Earlies

These Were the Earlies

BY Cam LindsayPublished Jan 1, 2006

Last year buzz crossed the Atlantic about a band comprised of two Texans and two Brits who released an exquisite little album on the taste-making 679 label (Annie, the Futureheads). The Earlies were clogging up blogs and making reviews easy to write in the UK press with their wonderfully inventive psych-pop that well surpassed the surplus of new psych acts with their overwhelming ambition. Right when it seemed as though These Were the Earlies was going to remain a lost, import-only wonder, thankfully, Secretly Canadian stepped up and rescued North Americans by picking up this astonishing record. Built of four members, but often boasting a line-up of 11 to deliver the full Earlies experience live, the band have melded their wide canon of influences and thrown it into a big melting pot for an audacious head-trip that will leave you blissfully disoriented. Part Elephant Six experimentation, part Flaming Lips/Mercury Rev/Polyphonic Spree orchestral wonder and part Warp Records oddity, the Earlies thrive on multi-layered elaboration as their motive to produce such ornate sounds. John Mark Lapham’s obsession with Beach Boy harmonies further drives the music into orgasmic terrain, planting delicate hooks on every corner the music turns. Only once in a blue moon does a psych-pop album this impressive bless us with its presence.

What held up the record’s release here in North America? Multi-instrumentalist Christian Madden: It was very difficult to persuade anybody to take on an act that promotes their music live with an 11-piece band. I think quite a few labels were interested in the music, but they all pretty much baulked at such an expensive prospect until Secretly Canadian tentatively agreed to help us.

The list of instruments in the liner notes are out of control. We had to make a lot of those instruments up, which can be quite time consuming and disorientating. All the real instruments were played by underpaid, bitter but enthusiastic Burnley session legends. They have become the very essence of our live shows. Indeed, the popularity, and in one particular instance ego, of some of them is raging out of control.

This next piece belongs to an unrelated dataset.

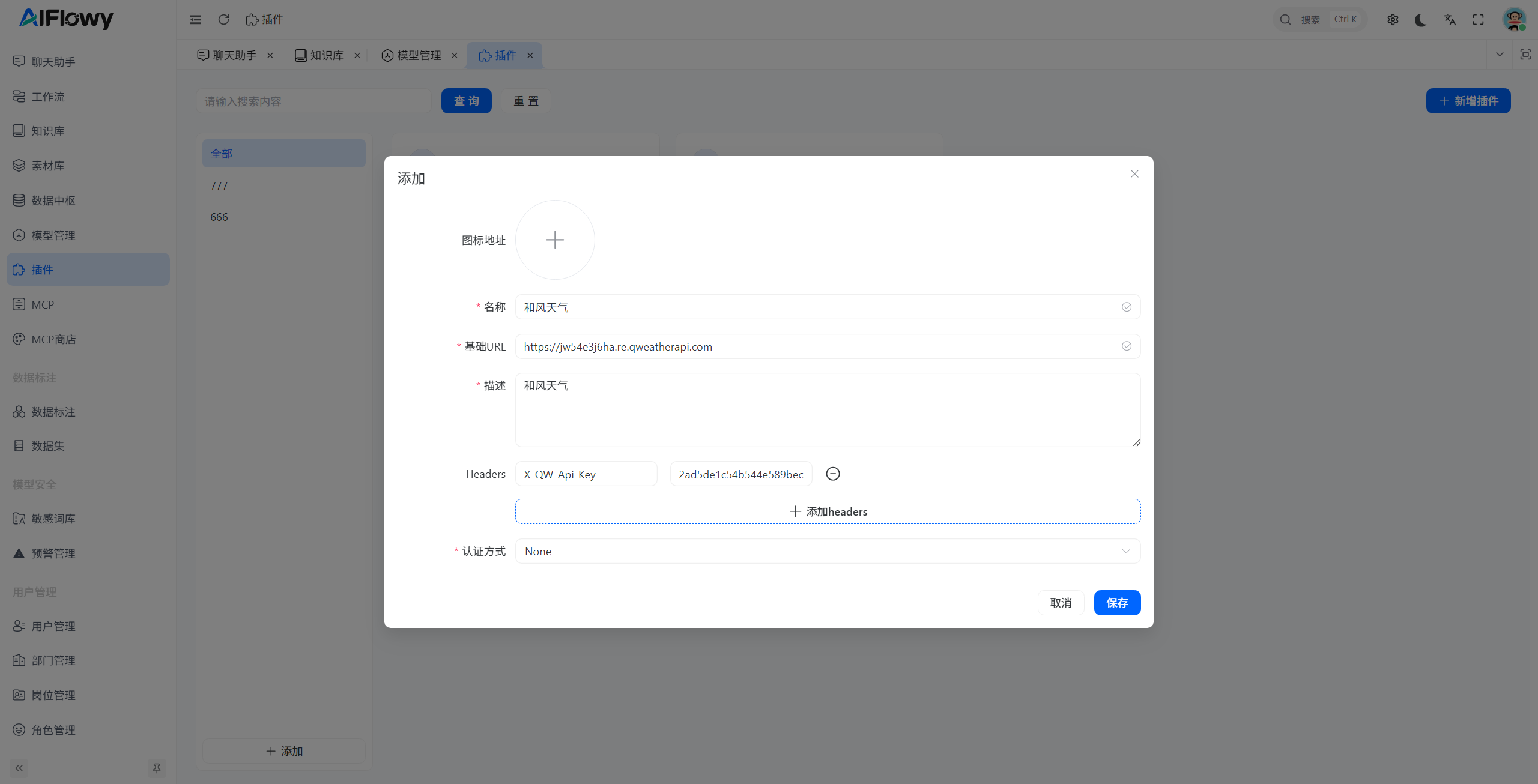
Task: Collapse sidebar with double chevron
Action: point(19,768)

There seems to be many different influences running throughout the band. Were those separate or unified? It’s quite difficult to remember who brought which influences to the table now, but as God is my witness, I brought more prog than anyone else, when my body weight is taken into account. Giles brought an awareness of European songwriting traditions with a punk aesthetic, and the pop sensibility is all Brandon’s. The jarringly avant-garde elements are exclusively John Mark’s musical, as well as lifestyle statement.